Mas a pesquisa da UT Austin, publicada na revista Nature, mostra como isso pode acontecer em baixas temperaturas, o que torna todo o processo mais sustentável. “Isso significa que criamos um processo muito mais verde, que gasta menos energia e que é mais rápido”, comemora Hal Alper, professor de engenharia química e um dos autores do estudo.
Isso também significa que essa enzima poderia ser usada para remediação ambiental. “Não podemos simplesmente pegar todo o plástico descartado ao redor do planeta e aquecê-lo à vontade a centenas de graus Celsius”, ele explica. “Mas podemos fazer uma decomposição que funcione em temperatura e em pressão ambientes.”
Os pesquisadores começaram com uma enzima chamada PETase, que evoluiu naturalmente para fazer as bactérias degradarem o plástico PET. Em seguida, usaram aprendizado de máquina para descobrir quais mutações permitiriam que o processo acontecesse mais rápido e em temperaturas relativamente baixas.
RECICLAGEM MAIS EFICIENTE
A enzima mutante foi testada em dezenas de recipientes de plástico descartável e em vários tecidos de poliéster diferentes, para que fosse comprovado que ela funcionava.
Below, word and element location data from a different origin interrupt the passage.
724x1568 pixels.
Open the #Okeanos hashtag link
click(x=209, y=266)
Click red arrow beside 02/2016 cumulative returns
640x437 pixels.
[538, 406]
Em alguns casos, as enzimas degradaram totalmente o material até o nível de monômero – os blocos básicos de construção do plástico – em menos de um dia.
Em um sistema de reciclagem, o plástico que for decomposto dessa maneira poderá ser refeito em um novo, idêntico ao material virgem. “Nas usinas de reciclagem tradicionais, basicamente derrete-se o material e depois o refaz”, diz Alper. “No nosso processo, estamos realmente quebrando-o nos monômeros originais e conseguimos reconstruí-lo a partir daí. Essa é uma enorme vantagem, pois não enfrentamos mais os desafios da reciclagem normal, onde o plástico perde parte da sua integridade toda vez que passa pelo processo de reciclagem”, explica o professor. Diferente de outras tecnologias “avançadas” de reciclagem, esta técnica demanda relativamente pouco uso de energia.
Para resolver de modo definitivo o problema do lixo plástico, é urgente encontrarmos alternativas reais ao plástico descartável, como embalagens reutilizáveis. Só assim a produção de plástico cairá drasticamente. Mas, paralelamente, as enzimas poderiam começar a diminuir o enorme volume de plástico que já existe e, teoricamente, criar um sistema verdadeiramente circular para os que ainda não foram produzidos.
Isso será um desafio, pois envolverá a construção de novas infraestruturas. Afinal, a primeira enzima só funciona com um determinado tipo de plástico; outras ainda precisarão ser desenvolvidas. De toda forma, os pesquisadores esperam comercializar a tecnologia enzimática, que já foi patenteada. Já estão, inclusive, conversando com potenciais parceiros corporativos. “Acho que este é um problema que envolve vários setores”, conclui Alper.